**Written task**
Please rewrite the data in the stretch from the line containing "Task: Click the euro" through the end of the data, changing "triangle" to "arrow" and leaving everything else as it is. Omit the pictures from your answer.

**Data rows**
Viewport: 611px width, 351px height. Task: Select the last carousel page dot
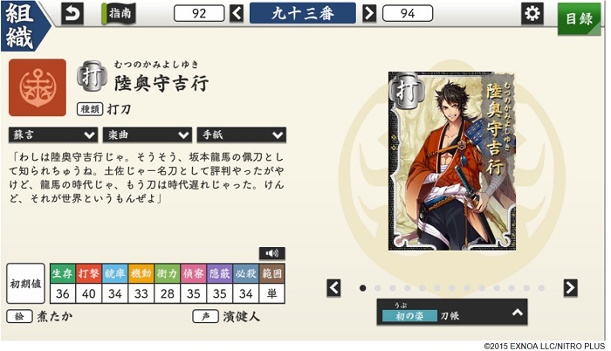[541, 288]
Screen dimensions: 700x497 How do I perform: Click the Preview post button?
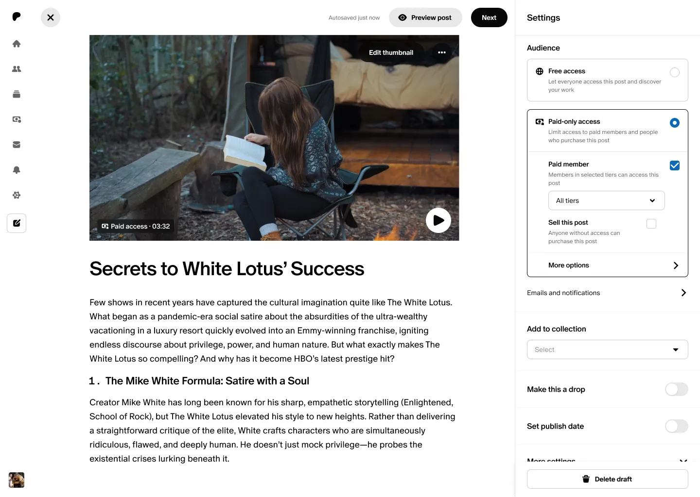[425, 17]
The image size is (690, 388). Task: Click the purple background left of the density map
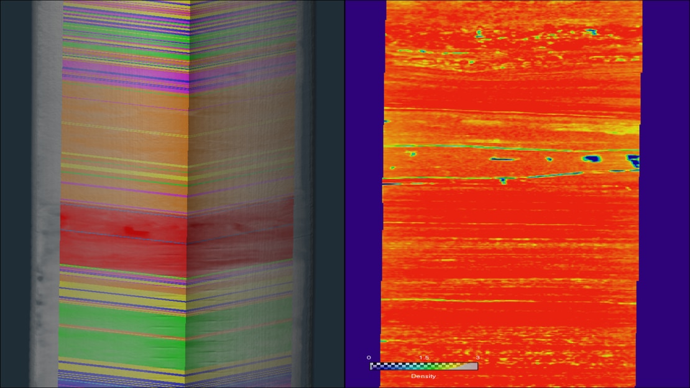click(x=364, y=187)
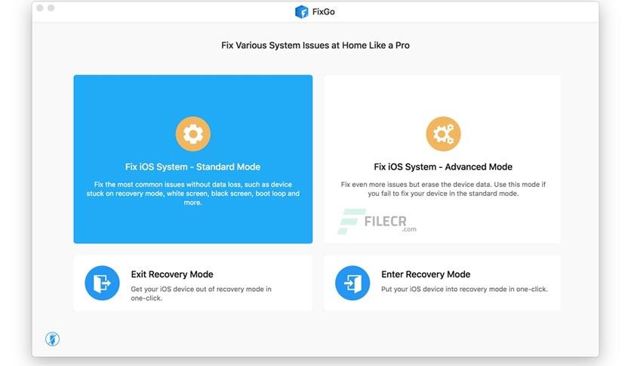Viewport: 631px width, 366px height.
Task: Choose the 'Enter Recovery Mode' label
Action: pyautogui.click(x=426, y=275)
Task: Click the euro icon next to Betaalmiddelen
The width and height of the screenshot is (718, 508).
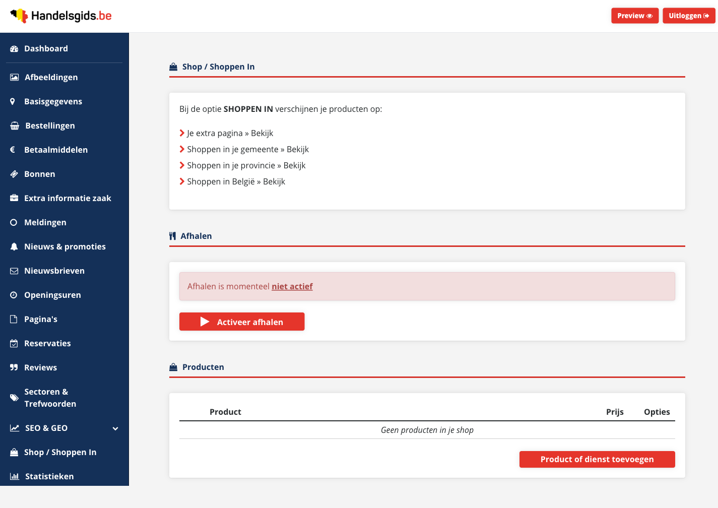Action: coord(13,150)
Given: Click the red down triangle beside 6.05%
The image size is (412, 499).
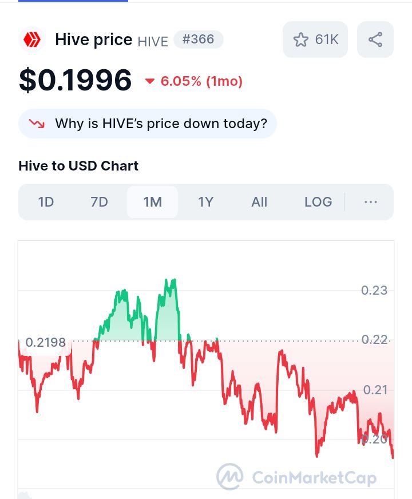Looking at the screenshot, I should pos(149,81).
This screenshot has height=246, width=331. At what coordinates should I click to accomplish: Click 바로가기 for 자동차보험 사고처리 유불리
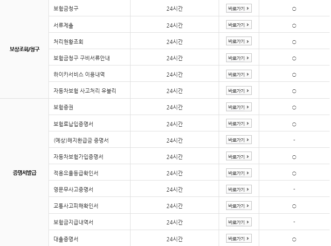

**Worked solution**
Task: Click the euro icon next to Betaalmiddelen
The width and height of the screenshot is (718, 508).
Action: coord(13,150)
Given: Click the red down arrow beside 6.05%
The image size is (412, 499).
Looking at the screenshot, I should pos(149,81).
This screenshot has height=246, width=331. At what coordinates should I click to accomplish: Click 바로가기 for 자동차보험 사고처리 유불리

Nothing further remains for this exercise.